Work item: Return exactly the lines of the records below, starting at the line that contains "Where should I click to: Open" and ending at the line that contains "1200x675 pixels.", with both of those lines kept.

Data records:
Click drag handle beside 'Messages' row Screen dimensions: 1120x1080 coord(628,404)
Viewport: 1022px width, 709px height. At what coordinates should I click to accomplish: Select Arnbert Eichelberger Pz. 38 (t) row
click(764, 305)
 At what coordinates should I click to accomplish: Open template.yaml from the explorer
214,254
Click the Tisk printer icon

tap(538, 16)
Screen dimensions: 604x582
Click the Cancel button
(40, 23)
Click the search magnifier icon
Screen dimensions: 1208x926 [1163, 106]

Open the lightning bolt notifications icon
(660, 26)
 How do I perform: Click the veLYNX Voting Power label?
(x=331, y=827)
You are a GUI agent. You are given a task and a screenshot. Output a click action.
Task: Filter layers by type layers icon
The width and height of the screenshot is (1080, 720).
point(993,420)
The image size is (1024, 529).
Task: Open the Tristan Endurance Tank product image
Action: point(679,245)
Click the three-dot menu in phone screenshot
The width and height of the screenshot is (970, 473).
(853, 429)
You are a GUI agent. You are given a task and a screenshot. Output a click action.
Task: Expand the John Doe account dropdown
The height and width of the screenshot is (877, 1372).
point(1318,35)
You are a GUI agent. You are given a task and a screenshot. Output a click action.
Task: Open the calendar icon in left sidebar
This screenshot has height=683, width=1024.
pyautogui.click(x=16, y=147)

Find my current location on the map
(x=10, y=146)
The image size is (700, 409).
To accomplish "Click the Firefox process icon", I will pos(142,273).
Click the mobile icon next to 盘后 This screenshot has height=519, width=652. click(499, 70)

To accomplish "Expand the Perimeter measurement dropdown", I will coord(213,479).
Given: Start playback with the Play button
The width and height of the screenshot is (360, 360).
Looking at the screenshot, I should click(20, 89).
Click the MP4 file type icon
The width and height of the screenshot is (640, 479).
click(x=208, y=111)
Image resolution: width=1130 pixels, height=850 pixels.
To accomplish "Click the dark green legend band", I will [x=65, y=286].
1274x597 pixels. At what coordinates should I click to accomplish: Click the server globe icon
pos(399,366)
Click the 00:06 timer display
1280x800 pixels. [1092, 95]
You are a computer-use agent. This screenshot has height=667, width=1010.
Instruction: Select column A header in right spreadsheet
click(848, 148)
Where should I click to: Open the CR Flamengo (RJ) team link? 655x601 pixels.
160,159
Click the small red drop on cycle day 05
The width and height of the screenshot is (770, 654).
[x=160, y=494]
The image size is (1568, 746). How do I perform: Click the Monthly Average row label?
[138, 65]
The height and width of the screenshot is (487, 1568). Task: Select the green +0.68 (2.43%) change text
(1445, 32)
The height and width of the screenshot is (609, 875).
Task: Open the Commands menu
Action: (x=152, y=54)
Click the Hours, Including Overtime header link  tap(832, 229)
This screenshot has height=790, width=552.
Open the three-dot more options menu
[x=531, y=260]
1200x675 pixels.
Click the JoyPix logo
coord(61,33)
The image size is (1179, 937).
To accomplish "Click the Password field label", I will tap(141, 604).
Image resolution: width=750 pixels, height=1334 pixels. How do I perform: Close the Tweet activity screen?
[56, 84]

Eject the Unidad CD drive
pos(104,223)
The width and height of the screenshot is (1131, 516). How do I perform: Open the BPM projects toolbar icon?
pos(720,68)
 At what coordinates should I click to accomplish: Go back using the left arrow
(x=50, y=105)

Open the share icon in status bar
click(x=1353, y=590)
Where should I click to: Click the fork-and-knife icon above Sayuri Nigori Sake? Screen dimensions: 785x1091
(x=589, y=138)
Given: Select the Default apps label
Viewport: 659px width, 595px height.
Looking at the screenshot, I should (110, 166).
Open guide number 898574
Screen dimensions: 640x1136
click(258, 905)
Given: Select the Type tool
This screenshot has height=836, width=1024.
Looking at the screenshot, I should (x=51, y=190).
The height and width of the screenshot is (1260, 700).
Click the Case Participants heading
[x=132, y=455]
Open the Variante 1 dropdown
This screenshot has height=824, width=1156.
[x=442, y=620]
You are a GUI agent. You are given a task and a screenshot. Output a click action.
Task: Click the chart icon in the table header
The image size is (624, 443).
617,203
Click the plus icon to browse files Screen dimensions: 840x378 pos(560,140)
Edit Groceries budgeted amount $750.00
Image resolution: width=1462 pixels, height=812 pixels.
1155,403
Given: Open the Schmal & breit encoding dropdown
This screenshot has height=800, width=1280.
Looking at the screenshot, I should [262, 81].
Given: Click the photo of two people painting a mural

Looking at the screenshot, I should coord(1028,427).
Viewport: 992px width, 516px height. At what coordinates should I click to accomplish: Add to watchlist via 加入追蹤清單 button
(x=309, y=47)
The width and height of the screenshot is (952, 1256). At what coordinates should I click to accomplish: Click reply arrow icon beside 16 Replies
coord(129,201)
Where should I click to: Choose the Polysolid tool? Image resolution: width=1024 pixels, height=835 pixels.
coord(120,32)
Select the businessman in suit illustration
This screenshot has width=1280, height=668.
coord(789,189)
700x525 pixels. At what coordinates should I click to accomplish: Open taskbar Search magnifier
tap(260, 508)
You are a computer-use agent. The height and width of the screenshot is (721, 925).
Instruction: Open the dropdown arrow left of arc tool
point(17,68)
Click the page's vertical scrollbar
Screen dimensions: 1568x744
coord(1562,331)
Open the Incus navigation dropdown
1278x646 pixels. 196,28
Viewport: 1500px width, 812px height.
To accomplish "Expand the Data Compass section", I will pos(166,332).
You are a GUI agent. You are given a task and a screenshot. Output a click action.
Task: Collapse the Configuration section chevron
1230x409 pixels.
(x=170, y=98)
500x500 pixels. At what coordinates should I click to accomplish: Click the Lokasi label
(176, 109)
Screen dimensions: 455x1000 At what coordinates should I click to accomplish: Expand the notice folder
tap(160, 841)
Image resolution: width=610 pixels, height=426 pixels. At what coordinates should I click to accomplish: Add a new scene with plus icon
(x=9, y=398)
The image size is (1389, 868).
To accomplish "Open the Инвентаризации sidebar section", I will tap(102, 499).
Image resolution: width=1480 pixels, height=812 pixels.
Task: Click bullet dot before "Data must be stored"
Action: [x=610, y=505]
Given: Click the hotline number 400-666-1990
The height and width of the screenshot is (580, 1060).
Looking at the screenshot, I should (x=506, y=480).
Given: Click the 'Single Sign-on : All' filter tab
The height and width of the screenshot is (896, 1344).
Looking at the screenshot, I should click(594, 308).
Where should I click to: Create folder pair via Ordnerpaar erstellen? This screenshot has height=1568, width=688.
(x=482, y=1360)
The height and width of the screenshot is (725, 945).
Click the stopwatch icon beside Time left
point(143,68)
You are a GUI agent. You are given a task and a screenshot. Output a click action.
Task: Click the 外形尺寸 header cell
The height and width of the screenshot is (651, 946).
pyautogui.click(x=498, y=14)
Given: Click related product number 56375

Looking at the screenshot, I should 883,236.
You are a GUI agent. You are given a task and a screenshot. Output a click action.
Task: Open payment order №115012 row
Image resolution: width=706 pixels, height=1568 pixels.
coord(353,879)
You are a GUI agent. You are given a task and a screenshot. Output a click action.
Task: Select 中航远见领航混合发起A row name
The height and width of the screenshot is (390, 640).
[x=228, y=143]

Exercise response:
Where should I click to: Open the CR Flamengo (RJ) team link? 655x601 pixels.
160,159
Click the small red drop on cycle day 05
The width and height of the screenshot is (770, 654).
[x=160, y=494]
The image size is (1568, 746). How do I perform: Click the Monthly Average row label?
[138, 65]
The height and width of the screenshot is (487, 1568). Task: Select the green +0.68 (2.43%) change text
(1445, 32)
The height and width of the screenshot is (609, 875).
Task: Open the Commands menu
Action: (x=152, y=54)
Click the Hours, Including Overtime header link  tap(832, 229)
This screenshot has height=790, width=552.
Open the three-dot more options menu
[x=531, y=260]
1200x675 pixels.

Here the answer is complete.